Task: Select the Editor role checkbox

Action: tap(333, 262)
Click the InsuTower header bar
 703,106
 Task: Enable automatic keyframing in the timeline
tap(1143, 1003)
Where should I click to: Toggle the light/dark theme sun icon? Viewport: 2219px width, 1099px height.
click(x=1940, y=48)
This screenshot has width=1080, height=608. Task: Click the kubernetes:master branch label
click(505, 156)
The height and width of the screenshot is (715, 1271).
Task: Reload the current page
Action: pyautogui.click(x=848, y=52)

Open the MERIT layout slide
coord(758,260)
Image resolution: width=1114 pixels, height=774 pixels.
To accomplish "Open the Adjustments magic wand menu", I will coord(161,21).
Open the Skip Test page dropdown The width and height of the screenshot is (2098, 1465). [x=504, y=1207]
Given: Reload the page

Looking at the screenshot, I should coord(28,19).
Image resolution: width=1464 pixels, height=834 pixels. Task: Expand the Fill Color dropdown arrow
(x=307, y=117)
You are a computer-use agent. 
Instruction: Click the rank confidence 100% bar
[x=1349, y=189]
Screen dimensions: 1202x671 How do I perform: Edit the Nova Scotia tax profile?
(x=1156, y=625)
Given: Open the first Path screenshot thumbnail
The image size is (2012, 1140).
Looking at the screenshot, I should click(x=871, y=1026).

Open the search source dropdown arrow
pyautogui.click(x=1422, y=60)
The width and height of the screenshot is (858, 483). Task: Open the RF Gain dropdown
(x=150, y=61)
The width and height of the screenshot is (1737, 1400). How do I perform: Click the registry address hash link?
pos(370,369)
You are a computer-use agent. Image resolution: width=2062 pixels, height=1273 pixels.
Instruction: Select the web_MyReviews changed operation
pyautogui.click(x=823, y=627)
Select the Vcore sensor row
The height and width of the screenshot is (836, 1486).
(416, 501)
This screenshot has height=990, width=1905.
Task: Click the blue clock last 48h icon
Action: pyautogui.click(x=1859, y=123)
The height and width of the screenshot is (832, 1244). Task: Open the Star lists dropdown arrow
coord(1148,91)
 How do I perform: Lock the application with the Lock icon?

**PROBLEM TO SOLVE:** Among the lines of the material, find those holding the word "computer" and return them.

**ANSWER TO THIS PROBLEM:**
You are a computer-use agent. 
You are a computer-use agent. Image resolution: width=2062 pixels, height=1273 pixels.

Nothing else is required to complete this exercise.